There are many things you can do in order for the rest to have a better time, and you will discover that doing it is quite easy and will help you build confidence in yourself.
We all know how to identify the shy or withdrawn boy by the fact that as a general rule he is the one who keeps a very marked physical distance from the group. It is the one that stays behind if a group goes out for a walk, or stays inside when all the others are out.
If you’re at work and everyone is out for lunch that day, get out there too. If everyone meets for morning coffee at a certain point in the office, visit that spot as well.
If you are at a celebration and the whole planet is focused on the garden, go to the garden as well.
Show that you are interested in spending time with the people around you. And the moment you are close to them, join in whatever they are doing without shame.
18. Spend more time with people
Spend time with people more often and for longer periods of time. For withdrawn or shy people, this is equivalent to an endurance exercise as they are worn out with great speed when surrounded by other people.

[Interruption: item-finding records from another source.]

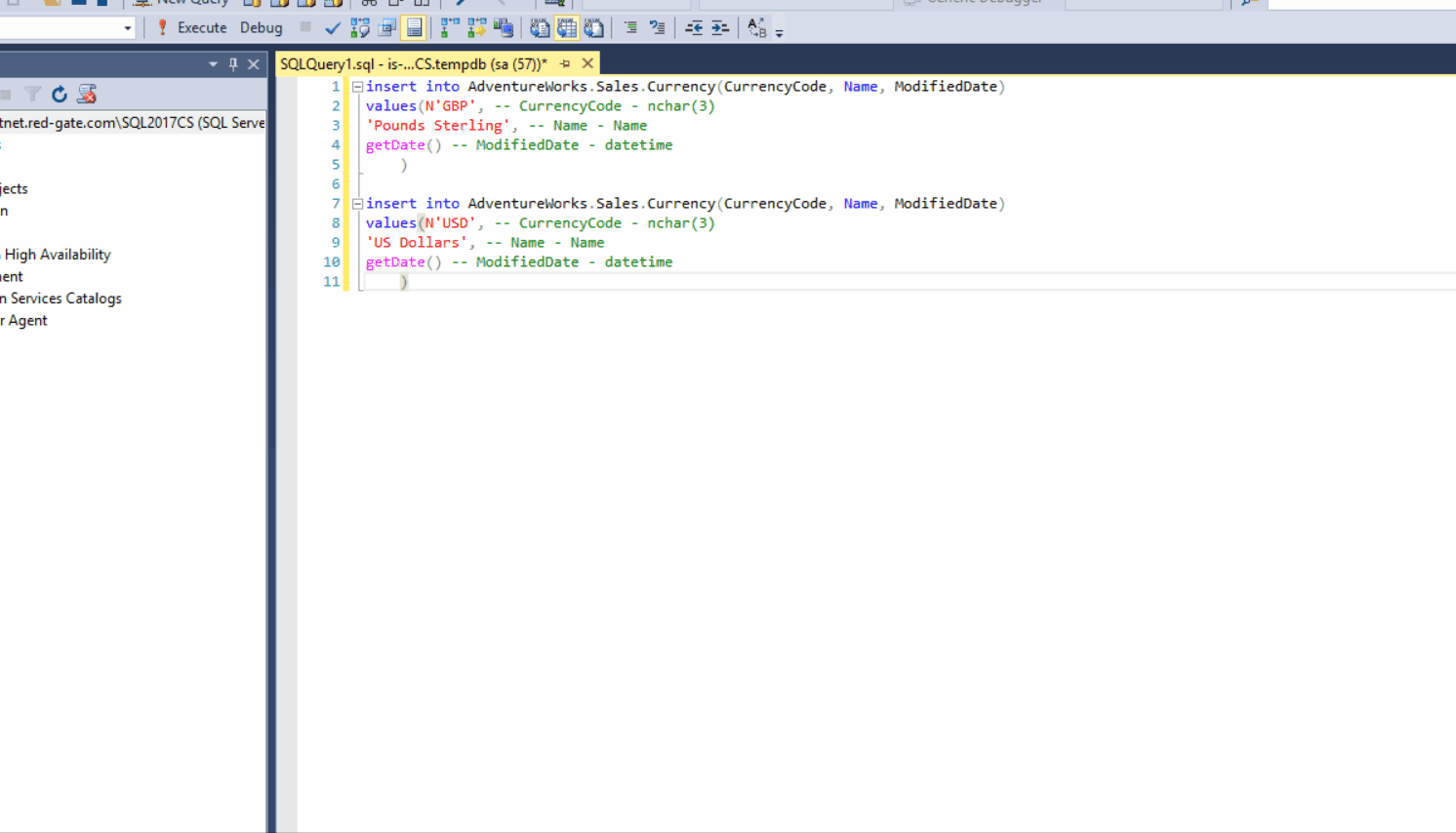The height and width of the screenshot is (833, 1456).
Task: Open the available databases dropdown arrow
Action: (127, 28)
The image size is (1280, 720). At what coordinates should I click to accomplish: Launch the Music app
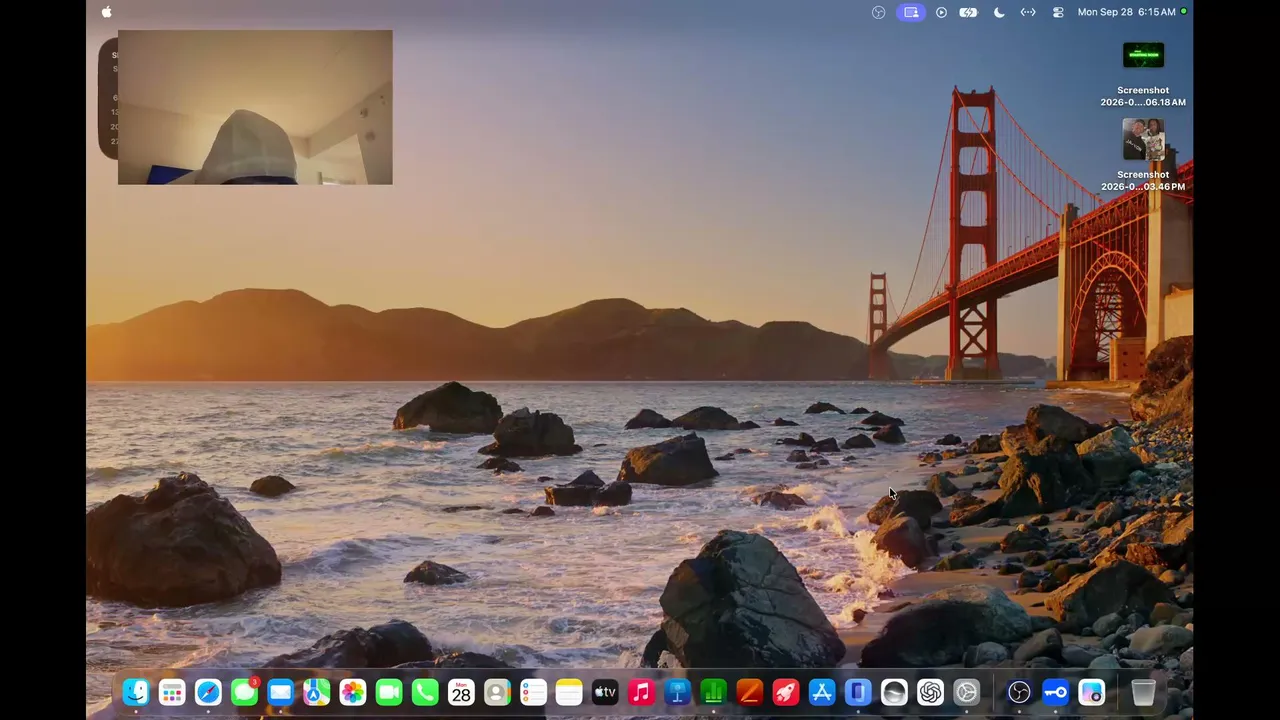click(x=641, y=692)
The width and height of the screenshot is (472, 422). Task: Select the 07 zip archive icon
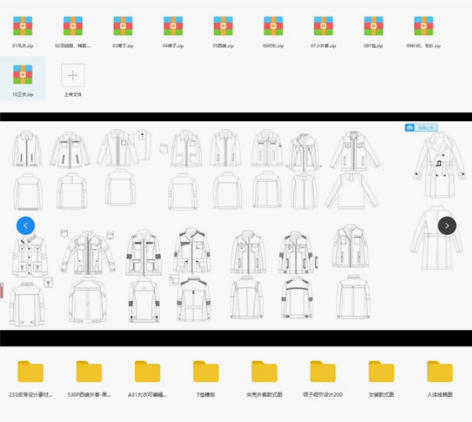coord(323,26)
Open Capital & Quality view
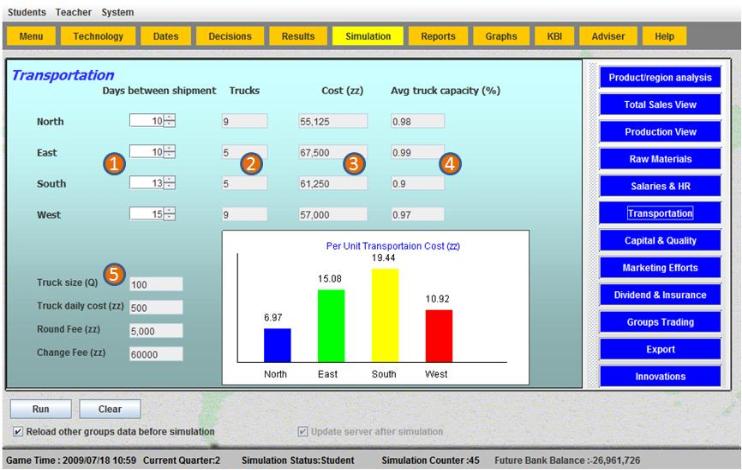 click(x=659, y=240)
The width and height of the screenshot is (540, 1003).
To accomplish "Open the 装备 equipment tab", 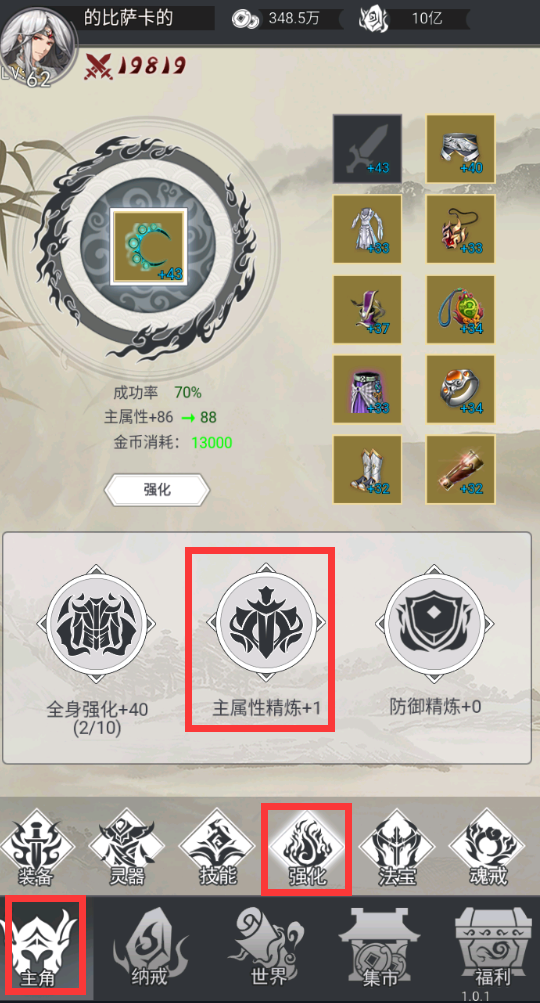I will pyautogui.click(x=36, y=848).
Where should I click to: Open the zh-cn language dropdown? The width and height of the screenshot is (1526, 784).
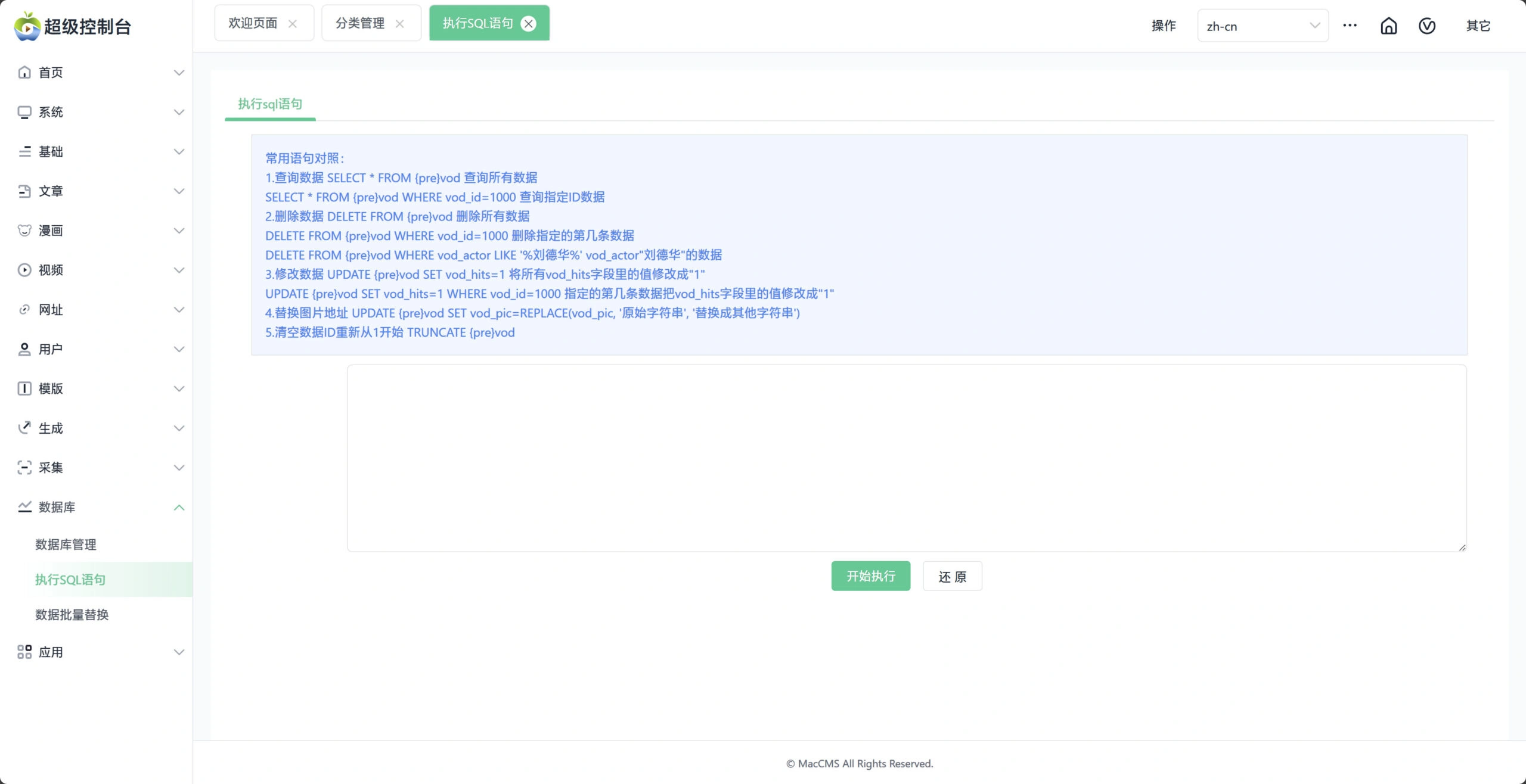click(x=1263, y=26)
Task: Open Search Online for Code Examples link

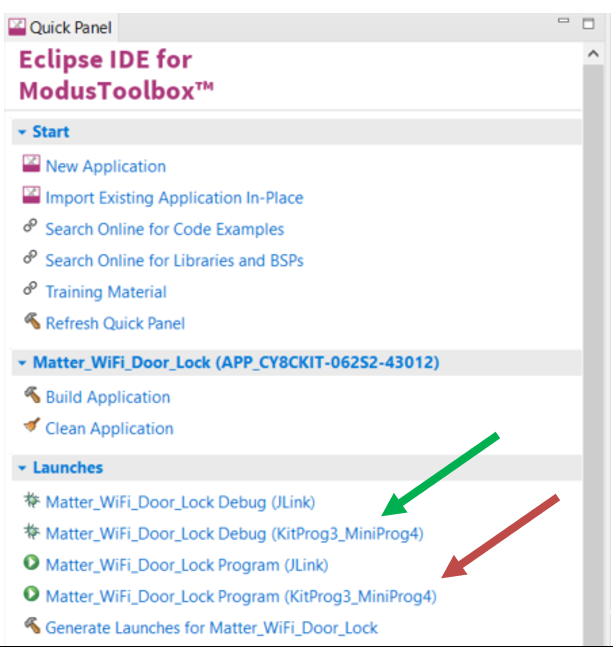Action: tap(165, 229)
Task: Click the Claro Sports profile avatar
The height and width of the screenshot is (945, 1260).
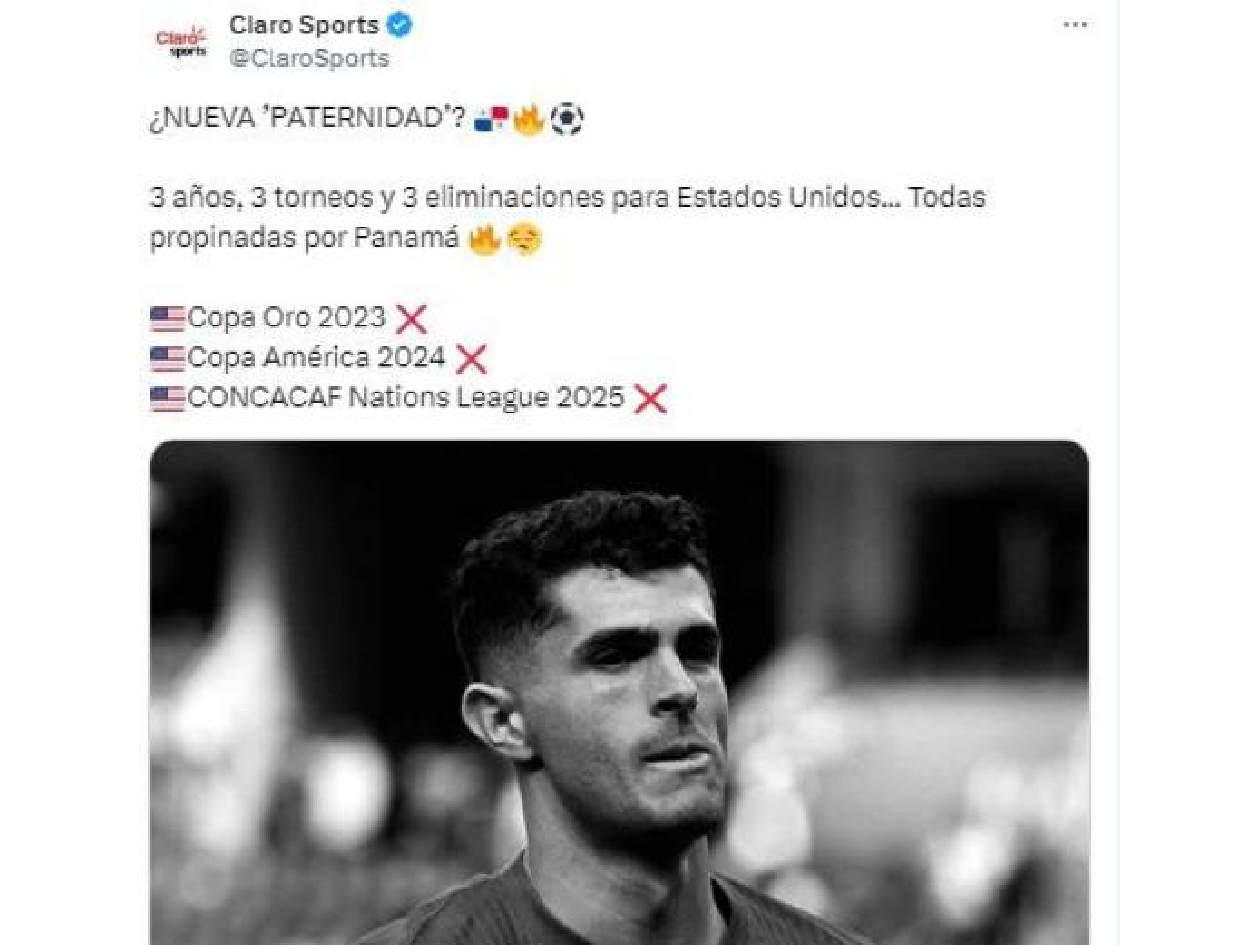Action: click(181, 41)
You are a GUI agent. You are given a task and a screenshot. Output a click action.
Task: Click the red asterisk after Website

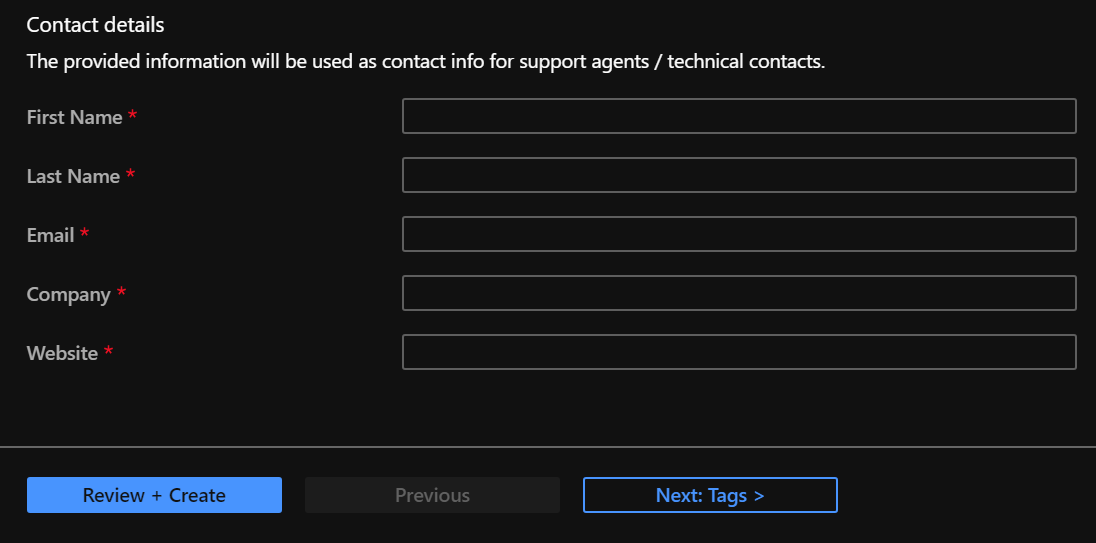click(x=108, y=352)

But don’t just “do a social pushup” and walk away. Try to produce resistance and each time take your social skills there a little more, just as an athlete would do in his discipline.
The trick is to learn to notice the signs of others. When we are not very busy or have anything urgent pending, people really enjoy spending a large part of our time in social activities or leisure.
So don’t be afraid to ask if you are interrupting and if they say no, dedicate yourself to a good social training session.
19. Invite other people to do new things
Dare to be the one who invites other people out instead of sitting around waiting for a treat. If you are not sure how to invite a particular person, you can make things much easier by organizing assemblies or expeditions with friends.
Nowadays, social networks help us a lot to organize events of this kind, which can range from a gotcha meeting with colleagues from the office to a spa session with swimming friends.
The possibilities are endless and in addition to this, this is how you sustain yourself by doing new and interesting things.
There is also the alternative option of offering dinner or roast meat at your home. If you have the means and you feel comfortable, inviting your acquaintances is a great way to make them feel essential and to create knots between them so that your social group is consolidated and strengthened.
20. Think consciously about your body posture
If you are someone who is very shy and who finds it difficult to make friends, it is very possible that you consciously or unconsciously estimate that a planet is a hostile place and that you must protect yourself from it, and this is reflected in your anatomical posture.
Maybe we can’t change the way we interpret the planet overnight, especially if we’ve been a certain way for a long time.
What we can do is become aware of our anatomical language and begin to use it in our favor, in such a way that people do not see us withdrawn and defensive, but rather friendly and open to the planet.